By Wendell Weithers on August 12th 2017

The internet is full of people who offer you advice on a wide range of topics but some topics are so specialized that you need someone who is fully immersed in it to get the best advice. Travel cinematography is one such area because everyone doesn’t have the freedom or luxury to travel extensively for the purpose of making films. Brandon Li has traveled and shot in more places than most of us will get to visit and has gathered enough experience to give in-depth tips for shooting while on the road. Here are four problems he hopes to help you avoid on your next trip.

1 –  Not enough motion

  • Shoot a time-lapse
  • Capture drone footage
  • Use a gimbal
  • Shoot from a moving vehicle

Look for life around the buildings and landmarks. This can be human life or wildlife that you happen to come across as you walk around. By placing the landmarks or buildings within the context of everyday life, you make the shots far more interesting.

2 – not telling a story

Film a defined beginning and end to your trip.

It doesn’t have to begin and end with you entering or exiting the plane, train, or boat. You simply need to use shots that communicate a sense of beginning and a sense of closure to your adventure.

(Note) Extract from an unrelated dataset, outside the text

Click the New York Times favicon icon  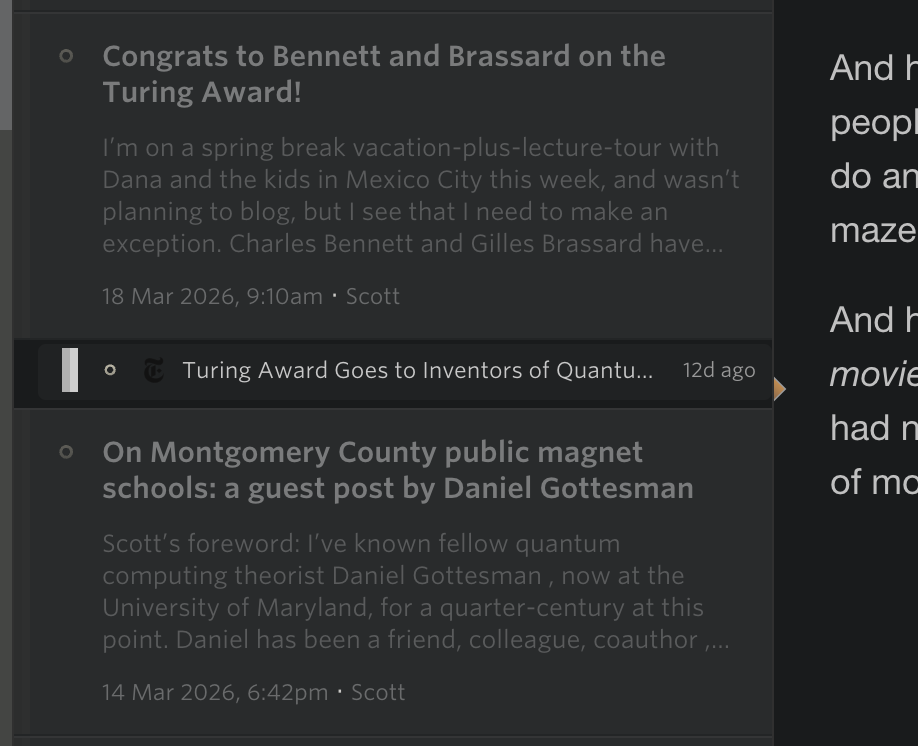point(153,371)
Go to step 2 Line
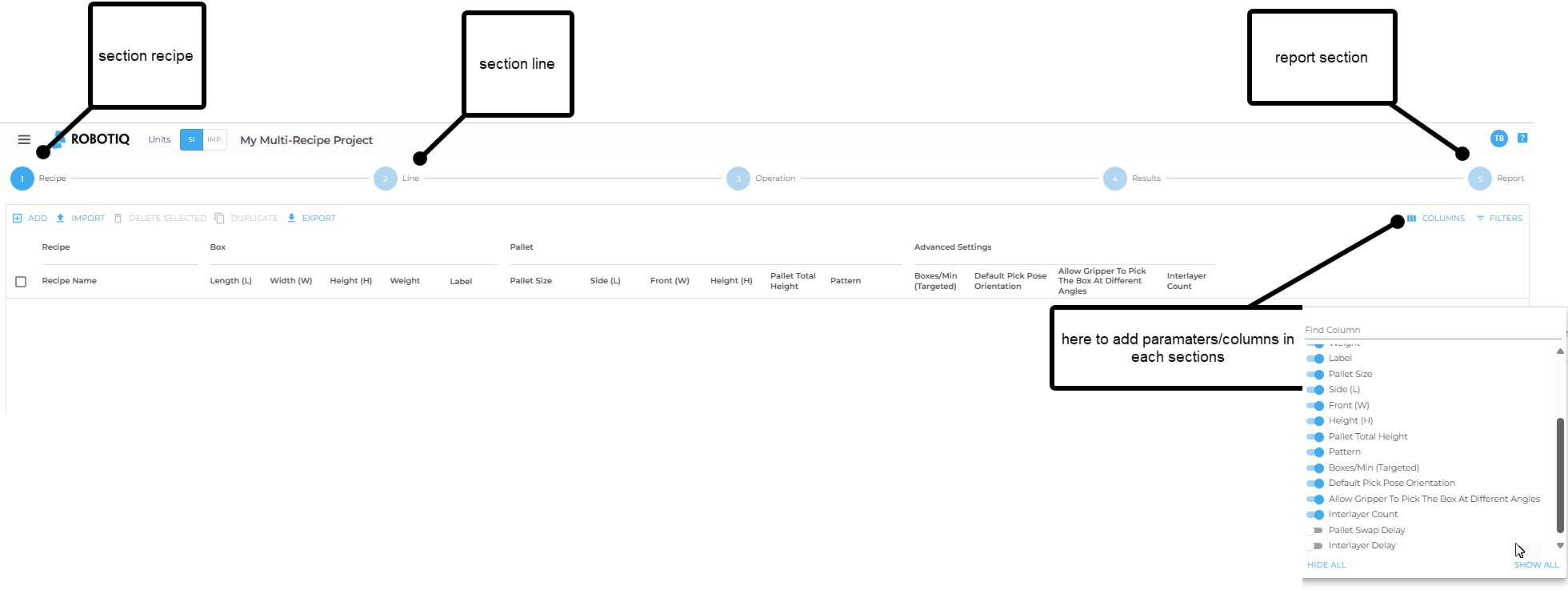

Groups your clips according to the time of day

Assuming you captured enough footage at different times of day, you’ll have the flexibility to compile them into a unique story in once you’re in post production. This creates a great flow for your storytelling that is natural for your viewers because it’s how we experience time.

Voiceover & Narration

Using a voice that guides and compliments the visual components you’ve captured is a great way to tell a story. However, you’ll need to make sure that the words are relevant to your footage and make their addition evident, otherwise; it will look like a failed attempt at being profound.

3 – Overshooting

When you first jump into photography or video, you’re “that guy” or “that gal” with the camera who is always shooting. Eventually, we mature into an artist who is more selective with their image capturing timing and choices. However, traveling is a stumbling block that can cause us to quickly relapse into our former shooting self and we end up missing the entire purpose of your trip by being plastered to the back of our camera. By limiting your shooting adventures to dawn, dusk, and sunset, you capture the best light and leave time to enjoy yourself and your traveling companions.

4 – Too Much Gear

Packing gear for a trip is a lot like shopping for groceries while you’re hungry. You tend you go overboard buying things that satisfy whatever craving is being fueled by the pain in your belly at the moment. Likewise, when traveling you may have a grand vision that demands you pack three zooms, six primes, and a tilt-shift, but reality dictates one prime and one zoom will suffice. Know what you’re shooting and only bring what you need for those shots.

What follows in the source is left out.